Madefire‘s Mono: Pacific #3 continues to go from strength to strength with every new instalment. This time the British human-ape secret agent enters a top secret Japanese military base where he uncovers a trap that’s been set for the Allied forces, but can it justify it’s new price tag?
Writer: Brian Wood
Artist: Sergio Sandoval
Colors: Diego Rodriguez
Covers: Sergio Sandoval & Diego Rodriguez
Price: £0.69/$0.99 from Madefire
Mono: Pacific #3 continues the pulp adventure motion book series as our titular hero has infiltrated the hidden Japanese military installation. We learn that Mono’s Intel for this mission has been correct (apart from the genetically modified gorillas) and that his Japanese lessons have come in useful. He interrogates an ape-soldier and finds his way to an office and sets about gathering the required information. This is where he discovers a different kind of Gorilla soldier (you’ll love it trust us) and uncovers a deadly trap that’s been set and that he is the bait…

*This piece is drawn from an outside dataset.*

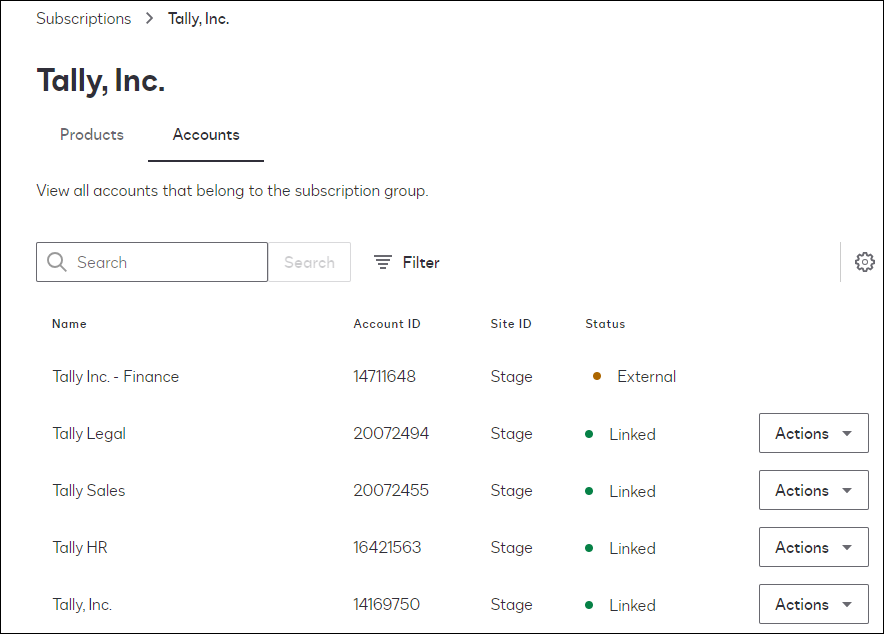The height and width of the screenshot is (634, 884).
Task: Click the Tally, Inc. breadcrumb entry
Action: (198, 18)
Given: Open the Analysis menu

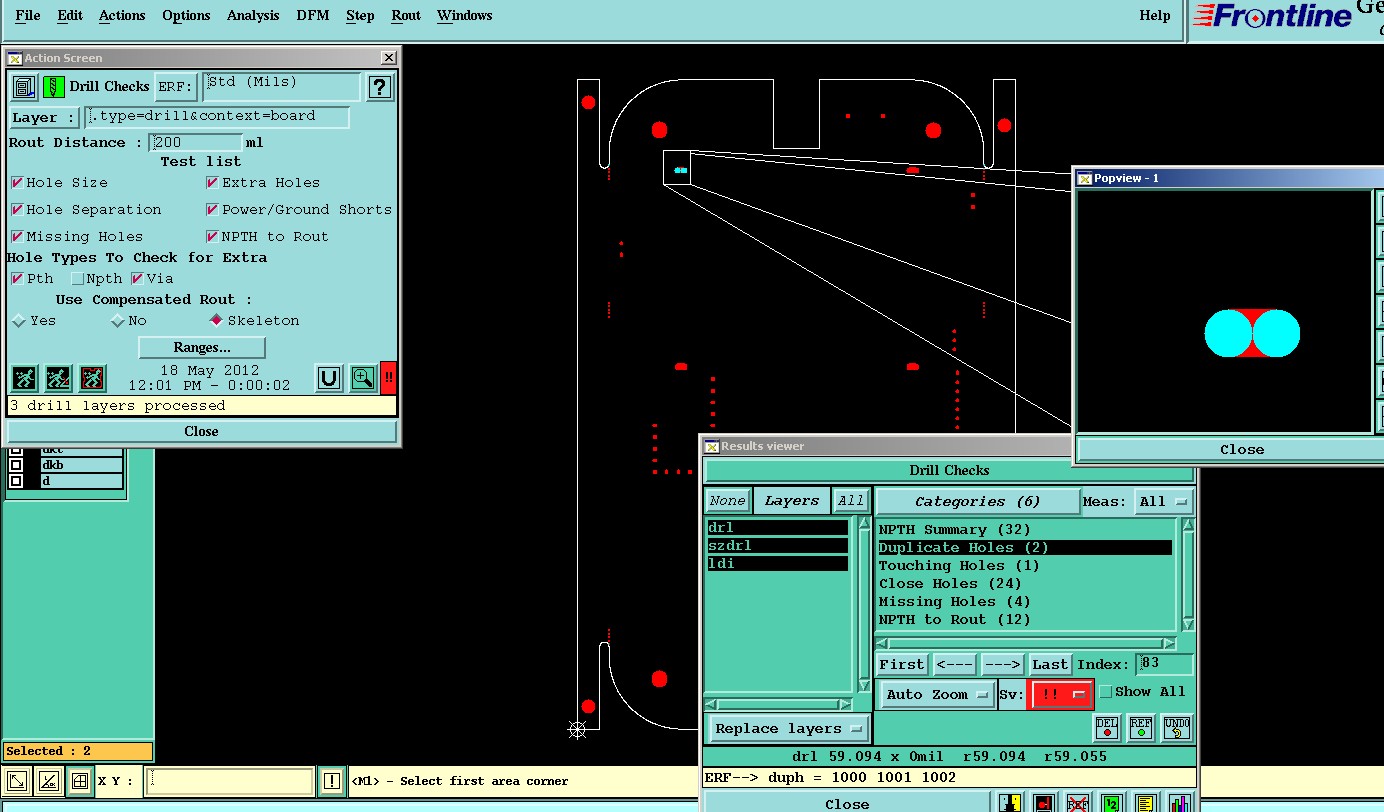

What we love most about this series is the way author Brian Wood has brought the character of Mono to life. In every episode we learn more about Mono’s special abilities. Here we learn that he has an almost Vulcan-like ability to ‘mind meld’ with animals within the natural world. He gets a series of images to decipher, rather than human words, but we have to admit it’s a good ability to have and look forward to seeing it used in future episodes.
Sergio Sandoval’s art is going from strength-to-strength and we particularly love his over-sized gorilla soldiers. There are also some incredible uses of motion in this edition with panels panning up and down, left to right and with the Mono character literally running fluidly through each frame. Diego’s muted colour palette, full of greens and browns, is perfectly suited to this title and the red of the Japanese flags jump out like bloody bullet wounds.
The music and SFX team have pulled out all the tricks once again. The SFX stands out in this episode with its ultra effective use of bubbles and water. The atmospheric, oriental drum backing sounds are accompanied by military style drums and strings. Action is punctured by bursts of John Williams style music and they lend Mono: Pacific an Indiana Jones vibe. This team really deserve their praise as they bring so much to the motionbook table.
Unfortunately Mono: Pacific isn’t free anymore – but don’t let this put you off as 69p is peanuts for this kind of quality entertainment. There really isn’t anything else like Mono: Pacific on sale at the moment. So join the Mono adventure today – you won’t regret it!